---- AVAILABLE RECORDS

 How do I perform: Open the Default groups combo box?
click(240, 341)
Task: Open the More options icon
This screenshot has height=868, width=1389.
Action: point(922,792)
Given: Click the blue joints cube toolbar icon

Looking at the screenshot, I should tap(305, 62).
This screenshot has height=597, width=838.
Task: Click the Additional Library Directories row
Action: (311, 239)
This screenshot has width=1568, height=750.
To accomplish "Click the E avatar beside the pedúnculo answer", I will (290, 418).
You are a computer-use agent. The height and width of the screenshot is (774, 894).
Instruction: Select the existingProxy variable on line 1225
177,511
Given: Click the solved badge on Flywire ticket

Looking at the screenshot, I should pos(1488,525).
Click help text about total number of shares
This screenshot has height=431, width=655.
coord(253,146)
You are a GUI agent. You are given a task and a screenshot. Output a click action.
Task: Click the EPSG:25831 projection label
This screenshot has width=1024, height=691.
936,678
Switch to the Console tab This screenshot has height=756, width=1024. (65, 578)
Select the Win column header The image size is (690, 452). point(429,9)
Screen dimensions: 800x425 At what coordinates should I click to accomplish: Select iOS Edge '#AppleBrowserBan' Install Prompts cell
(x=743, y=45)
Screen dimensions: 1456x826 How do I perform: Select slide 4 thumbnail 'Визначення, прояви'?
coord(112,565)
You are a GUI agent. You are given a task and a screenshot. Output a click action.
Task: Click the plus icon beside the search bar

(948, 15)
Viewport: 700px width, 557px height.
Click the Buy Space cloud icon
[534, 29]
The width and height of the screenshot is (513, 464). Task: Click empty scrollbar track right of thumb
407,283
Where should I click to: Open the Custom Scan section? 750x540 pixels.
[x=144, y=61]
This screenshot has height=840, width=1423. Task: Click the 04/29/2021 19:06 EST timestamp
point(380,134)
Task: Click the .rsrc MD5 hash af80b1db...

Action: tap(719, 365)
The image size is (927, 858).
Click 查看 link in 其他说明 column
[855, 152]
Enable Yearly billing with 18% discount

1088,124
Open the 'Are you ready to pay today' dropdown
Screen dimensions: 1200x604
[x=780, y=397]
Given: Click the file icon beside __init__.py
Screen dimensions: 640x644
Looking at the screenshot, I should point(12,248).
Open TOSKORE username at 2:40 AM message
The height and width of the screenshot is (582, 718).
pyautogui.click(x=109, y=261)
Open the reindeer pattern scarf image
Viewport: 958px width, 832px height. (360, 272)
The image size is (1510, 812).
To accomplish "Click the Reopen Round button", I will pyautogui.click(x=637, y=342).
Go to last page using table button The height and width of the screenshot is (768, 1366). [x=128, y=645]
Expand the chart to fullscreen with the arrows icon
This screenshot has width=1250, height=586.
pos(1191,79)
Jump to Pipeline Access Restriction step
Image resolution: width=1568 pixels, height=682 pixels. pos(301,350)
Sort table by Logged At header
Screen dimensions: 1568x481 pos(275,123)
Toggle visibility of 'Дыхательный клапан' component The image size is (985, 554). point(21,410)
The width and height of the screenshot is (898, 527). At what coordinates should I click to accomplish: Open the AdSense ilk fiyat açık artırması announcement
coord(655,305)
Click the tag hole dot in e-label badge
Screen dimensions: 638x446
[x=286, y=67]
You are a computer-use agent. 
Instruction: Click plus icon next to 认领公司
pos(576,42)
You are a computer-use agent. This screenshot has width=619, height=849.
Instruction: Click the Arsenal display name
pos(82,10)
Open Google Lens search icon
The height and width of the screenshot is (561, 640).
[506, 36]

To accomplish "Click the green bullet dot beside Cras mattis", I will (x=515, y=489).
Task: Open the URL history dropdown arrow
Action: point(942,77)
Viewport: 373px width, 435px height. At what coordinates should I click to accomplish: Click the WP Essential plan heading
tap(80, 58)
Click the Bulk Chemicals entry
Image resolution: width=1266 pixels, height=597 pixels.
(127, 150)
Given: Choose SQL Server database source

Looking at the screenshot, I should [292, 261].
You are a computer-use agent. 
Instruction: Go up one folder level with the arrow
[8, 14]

--------

PROBLEM:
Output the records in full. Match them exactly.

YOUR RESPONSE:
 How do I perform: Open the Default groups combo box?
click(240, 341)
Task: Open the More options icon
This screenshot has height=868, width=1389.
Action: point(922,792)
Given: Click the blue joints cube toolbar icon

Looking at the screenshot, I should tap(305, 62).
This screenshot has height=597, width=838.
Task: Click the Additional Library Directories row
Action: (311, 239)
This screenshot has width=1568, height=750.
To accomplish "Click the E avatar beside the pedúnculo answer", I will (290, 418).
You are a computer-use agent. The height and width of the screenshot is (774, 894).
Instruction: Select the existingProxy variable on line 1225
177,511
Given: Click the solved badge on Flywire ticket

Looking at the screenshot, I should pos(1488,525).
Click help text about total number of shares
This screenshot has height=431, width=655.
coord(253,146)
You are a GUI agent. You are given a task and a screenshot. Output a click action.
Task: Click the EPSG:25831 projection label
This screenshot has width=1024, height=691.
936,678
Switch to the Console tab This screenshot has height=756, width=1024. (65, 578)
Select the Win column header The image size is (690, 452). point(429,9)
Screen dimensions: 800x425 At what coordinates should I click to accomplish: Select iOS Edge '#AppleBrowserBan' Install Prompts cell
(x=743, y=45)
Screen dimensions: 1456x826 How do I perform: Select slide 4 thumbnail 'Визначення, прояви'?
coord(112,565)
You are a GUI agent. You are given a task and a screenshot. Output a click action.
Task: Click the plus icon beside the search bar

(948, 15)
Viewport: 700px width, 557px height.
Click the Buy Space cloud icon
[534, 29]
The width and height of the screenshot is (513, 464). Task: Click empty scrollbar track right of thumb
407,283
Where should I click to: Open the Custom Scan section? 750x540 pixels.
[x=144, y=61]
This screenshot has height=840, width=1423. Task: Click the 04/29/2021 19:06 EST timestamp
point(380,134)
Task: Click the .rsrc MD5 hash af80b1db...

Action: tap(719, 365)
The image size is (927, 858).
Click 查看 link in 其他说明 column
[855, 152]
Enable Yearly billing with 18% discount

1088,124
Open the 'Are you ready to pay today' dropdown
Screen dimensions: 1200x604
[x=780, y=397]
Given: Click the file icon beside __init__.py
Screen dimensions: 640x644
Looking at the screenshot, I should point(12,248).
Open TOSKORE username at 2:40 AM message
The height and width of the screenshot is (582, 718).
pyautogui.click(x=109, y=261)
Open the reindeer pattern scarf image
Viewport: 958px width, 832px height. (360, 272)
The image size is (1510, 812).
To accomplish "Click the Reopen Round button", I will pyautogui.click(x=637, y=342).
Go to last page using table button The height and width of the screenshot is (768, 1366). [x=128, y=645]
Expand the chart to fullscreen with the arrows icon
This screenshot has width=1250, height=586.
pos(1191,79)
Jump to Pipeline Access Restriction step
Image resolution: width=1568 pixels, height=682 pixels. pos(301,350)
Sort table by Logged At header
Screen dimensions: 1568x481 pos(275,123)
Toggle visibility of 'Дыхательный клапан' component The image size is (985, 554). point(21,410)
The width and height of the screenshot is (898, 527). At what coordinates should I click to accomplish: Open the AdSense ilk fiyat açık artırması announcement
coord(655,305)
Click the tag hole dot in e-label badge
Screen dimensions: 638x446
[x=286, y=67]
You are a computer-use agent. 
Instruction: Click plus icon next to 认领公司
pos(576,42)
You are a computer-use agent. This screenshot has width=619, height=849.
Instruction: Click the Arsenal display name
pos(82,10)
Open Google Lens search icon
The height and width of the screenshot is (561, 640).
[506, 36]

To accomplish "Click the green bullet dot beside Cras mattis", I will (x=515, y=489).
Task: Open the URL history dropdown arrow
Action: point(942,77)
Viewport: 373px width, 435px height. At what coordinates should I click to accomplish: Click the WP Essential plan heading
tap(80, 58)
Click the Bulk Chemicals entry
Image resolution: width=1266 pixels, height=597 pixels.
(127, 150)
Given: Choose SQL Server database source

Looking at the screenshot, I should [292, 261].
You are a computer-use agent. 
Instruction: Go up one folder level with the arrow
[8, 14]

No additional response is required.